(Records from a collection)
□ □ □

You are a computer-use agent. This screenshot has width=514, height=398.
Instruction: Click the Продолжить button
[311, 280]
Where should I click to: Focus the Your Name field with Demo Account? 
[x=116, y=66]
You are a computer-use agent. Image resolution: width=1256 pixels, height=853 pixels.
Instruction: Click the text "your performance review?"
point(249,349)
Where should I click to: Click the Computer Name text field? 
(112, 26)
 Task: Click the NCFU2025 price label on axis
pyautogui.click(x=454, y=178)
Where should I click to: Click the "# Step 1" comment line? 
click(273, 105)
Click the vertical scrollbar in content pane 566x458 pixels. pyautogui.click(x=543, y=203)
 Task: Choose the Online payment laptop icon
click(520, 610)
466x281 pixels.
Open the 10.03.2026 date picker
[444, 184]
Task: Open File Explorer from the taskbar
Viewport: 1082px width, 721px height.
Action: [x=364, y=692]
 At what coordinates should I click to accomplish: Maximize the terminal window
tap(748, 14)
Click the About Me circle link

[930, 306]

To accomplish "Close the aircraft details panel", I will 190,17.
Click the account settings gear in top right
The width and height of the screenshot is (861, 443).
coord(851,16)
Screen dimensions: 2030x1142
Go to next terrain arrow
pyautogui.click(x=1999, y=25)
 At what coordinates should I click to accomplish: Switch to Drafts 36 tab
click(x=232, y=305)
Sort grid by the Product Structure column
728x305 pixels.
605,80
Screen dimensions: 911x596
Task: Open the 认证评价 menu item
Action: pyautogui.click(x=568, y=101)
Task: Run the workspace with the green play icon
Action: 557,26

□ □ □

**EXERCISE AIM:** Down to the last line, restate the records exactly.

**TASK OUTPUT:**
You are a computer-use agent. This screenshot has width=514, height=398.
Instruction: Click the Продолжить button
[311, 280]
Where should I click to: Focus the Your Name field with Demo Account? 
[x=116, y=66]
You are a computer-use agent. Image resolution: width=1256 pixels, height=853 pixels.
Instruction: Click the text "your performance review?"
point(249,349)
Where should I click to: Click the Computer Name text field? 
(112, 26)
 Task: Click the NCFU2025 price label on axis
pyautogui.click(x=454, y=178)
Where should I click to: Click the "# Step 1" comment line? 
click(273, 105)
Click the vertical scrollbar in content pane 566x458 pixels. pyautogui.click(x=543, y=203)
 Task: Choose the Online payment laptop icon
click(520, 610)
466x281 pixels.
Open the 10.03.2026 date picker
[444, 184]
Task: Open File Explorer from the taskbar
Viewport: 1082px width, 721px height.
Action: [x=364, y=692]
 At what coordinates should I click to accomplish: Maximize the terminal window
tap(748, 14)
Click the About Me circle link

[930, 306]

To accomplish "Close the aircraft details panel", I will 190,17.
Click the account settings gear in top right
The width and height of the screenshot is (861, 443).
coord(851,16)
Screen dimensions: 2030x1142
Go to next terrain arrow
pyautogui.click(x=1999, y=25)
 At what coordinates should I click to accomplish: Switch to Drafts 36 tab
click(x=232, y=305)
Sort grid by the Product Structure column
728x305 pixels.
605,80
Screen dimensions: 911x596
Task: Open the 认证评价 menu item
Action: pyautogui.click(x=568, y=101)
Task: Run the workspace with the green play icon
Action: 557,26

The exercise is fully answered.